The safety and effectiveness of SESQUIENT for the short-term substitution of oral phenytoin have been established in pediatric patients 2 years of age and older. Use of SESQUIENT in these patients is supported by evidence from adequate and well-controlled safety studies in adults comparing IV fosphenytoin to IV phenytoin; pharmacokinetic data in healthy adults comparing SESQUIENT to IV fosphenytoin; and safety data of betadex sulfobutyl ether sodium in pediatric patients 2 years of age and older. There are no data on the safety of betadex sulfobutyl ether sodium in pediatric patients below 2 years of age. Safety of SESQUIENT for short-term substitution for oral phenytoin in patients below the 2 years of age has not been established.
Geriatric Use
No systematic studies in geriatric patients have been conducted.
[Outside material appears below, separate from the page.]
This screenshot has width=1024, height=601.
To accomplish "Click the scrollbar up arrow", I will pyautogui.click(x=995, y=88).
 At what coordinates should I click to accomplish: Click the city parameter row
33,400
Phenytoin clearance tends to decrease with increasing age [see CLINICAL PHARMACOLOGY]. Lower or less frequent dosing may be required [see CLINICAL PHARMACOLOGY and DOSAGE AND ADMINISTRATION].
Renal And/Or Hepatic Impairment, Or Hypoalbuminemia
The liver is the site of biotransformation [see CLINICAL PHARMACOLOGY]. Patients with impaired liver function, elderly patients, or those who are gravely ill may show early toxicity.
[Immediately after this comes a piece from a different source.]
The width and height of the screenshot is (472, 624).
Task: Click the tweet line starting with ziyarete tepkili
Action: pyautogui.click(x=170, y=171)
Because the fraction of unbound phenytoin (the active metabolite of SESQUIENT) is increased in patients with renal or hepatic disease, or in those with hypoalbuminemia, the monitoring of phenytoin serum levels should be based on the unbound fraction in those patients.
After IV administration to patients with renal and/or hepatic disease, or in those with hypoalbuminemia, fosphenytoin clearance to phenytoin may be increased without a similar increase in phenytoin clearance. This has the potential to increase the frequency and severity of adverse events.
Sulfobutylether beta-cyclodextrin sodium salt is known to accumulate in patients with moderate to severe renal impairment. Closely monitor serum creatinine levels in patients with severe renal impairment (eGFR 15-29 mL/min/1.73 m2) receiving intravenous SESQUIENT. If serum creatinine level increases occur, consider changing to oral phenytoin.
Use In Patients With Decreased CYP2C9 Function
Patients who are intermediate or poor metabolizers of CYP2C9 substrates (e.g.,*1/*3, *2/*2, *3/*3 ) may exhibit increased phenytoin serum concentrations compared to patients who are normal metabolizers (e.g., *1/*1). Thus, patients who are known to be intermediate or poor metabolizers may ultimately require lower doses to maintain similar steady-state concentrations compared to normal metabolizers. In patients who are known to be carriers of the decreased function CYP2C9*2 or *3 alleles (intermediate and poor metabolizers), consider starting at the low end of the dosage range and monitor serum concentrations to maintain total phenytoin concentrations of 10 to 20 mcg/mL. If early signs of dose-related central nervous system (CNS) toxicity develop, serum concentrations should be checked immediately [see CLINICAL PHARMACOLOGY].